Task objective:
Each entry that follows is to be duplicated exactly, without its images.
+++ Data shown +++
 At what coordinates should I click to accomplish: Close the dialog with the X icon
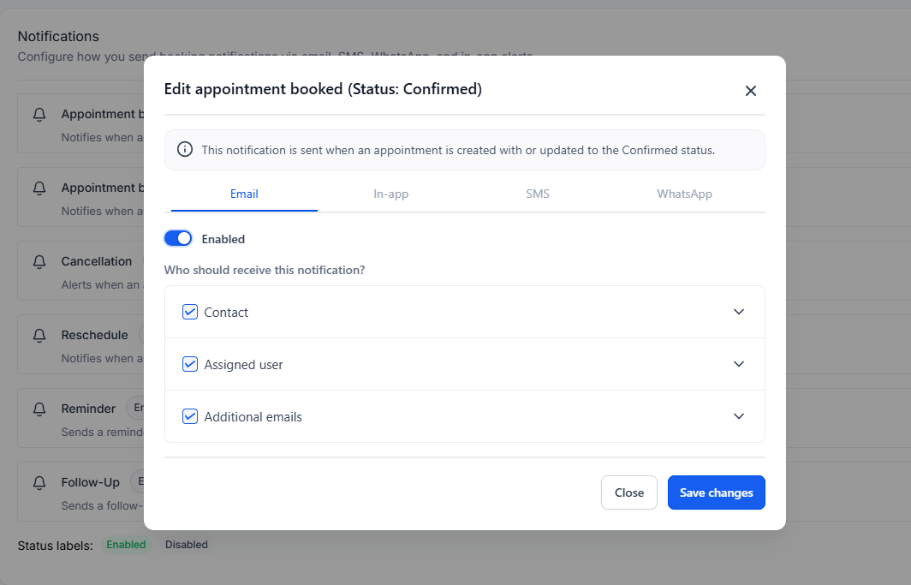tap(751, 91)
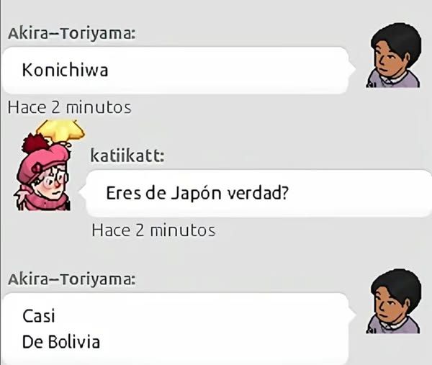The width and height of the screenshot is (432, 365).
Task: Click the pointer tail of Konichiwa bubble
Action: pyautogui.click(x=352, y=69)
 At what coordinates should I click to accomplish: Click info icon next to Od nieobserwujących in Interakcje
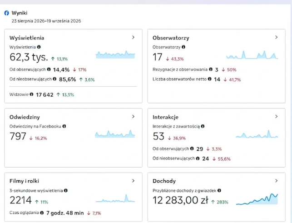point(198,159)
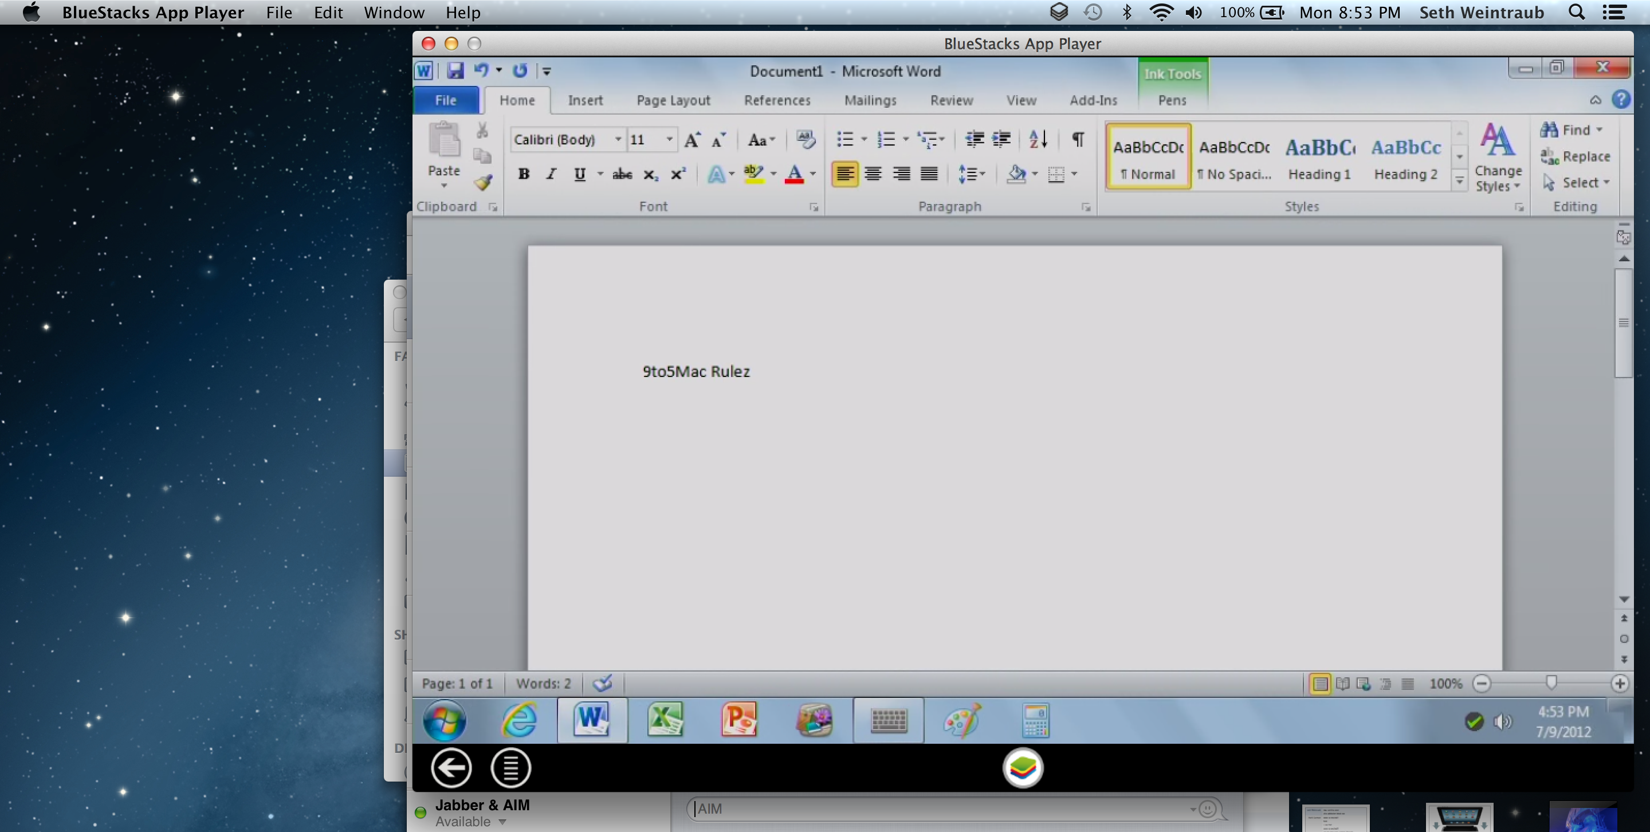The height and width of the screenshot is (832, 1650).
Task: Toggle the Heading 1 style
Action: (x=1318, y=156)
+++
Response to the exercise:
 At what coordinates should I click to accomplish: Close the dialog with the X icon
tap(751, 91)
The width and height of the screenshot is (432, 365).
Task: Click the pointer tail of Konichiwa bubble
Action: pyautogui.click(x=352, y=69)
 At what coordinates should I click to accomplish: Click info icon next to Od nieobserwujących in Interakcje
point(198,159)
The height and width of the screenshot is (832, 1650).
Task: Toggle the Heading 1 style
Action: (x=1318, y=156)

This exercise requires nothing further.